[Collected data entries]
———

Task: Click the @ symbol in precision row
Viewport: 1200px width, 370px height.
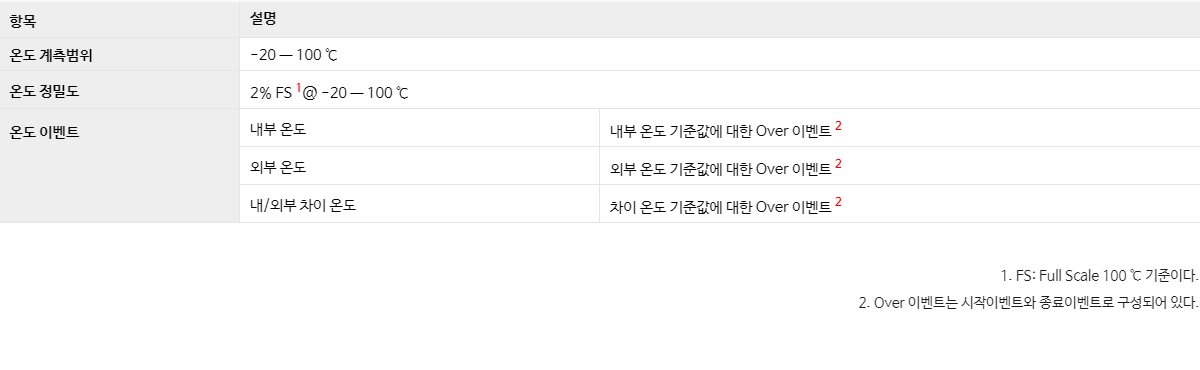Action: (x=310, y=93)
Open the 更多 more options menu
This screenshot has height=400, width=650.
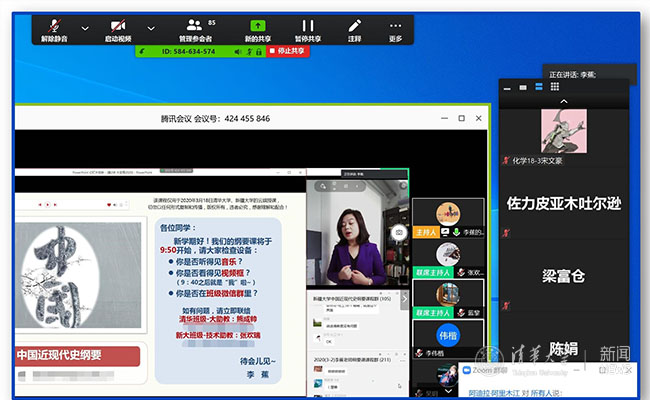click(x=395, y=29)
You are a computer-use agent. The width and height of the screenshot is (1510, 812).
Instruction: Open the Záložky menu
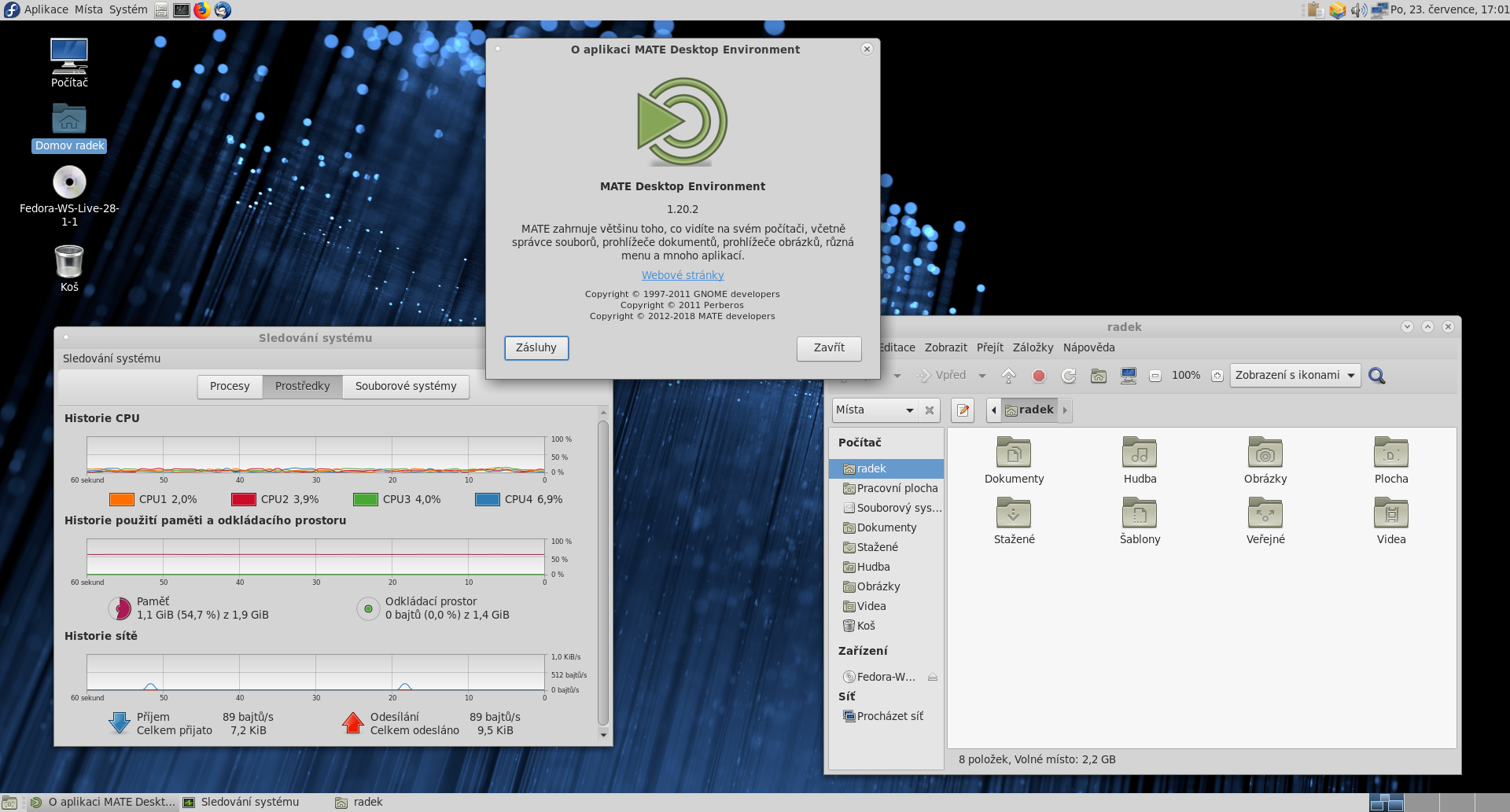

———

# [YOUR OBJECTIVE]
Output all the entries exactly, minus any pictures.

# [OUTPUT]
Task: Click the @ symbol in precision row
Viewport: 1200px width, 370px height.
Action: (x=310, y=93)
Open the 更多 more options menu
This screenshot has height=400, width=650.
click(x=395, y=29)
You are a computer-use agent. The width and height of the screenshot is (1510, 812).
Instruction: Open the Záložky menu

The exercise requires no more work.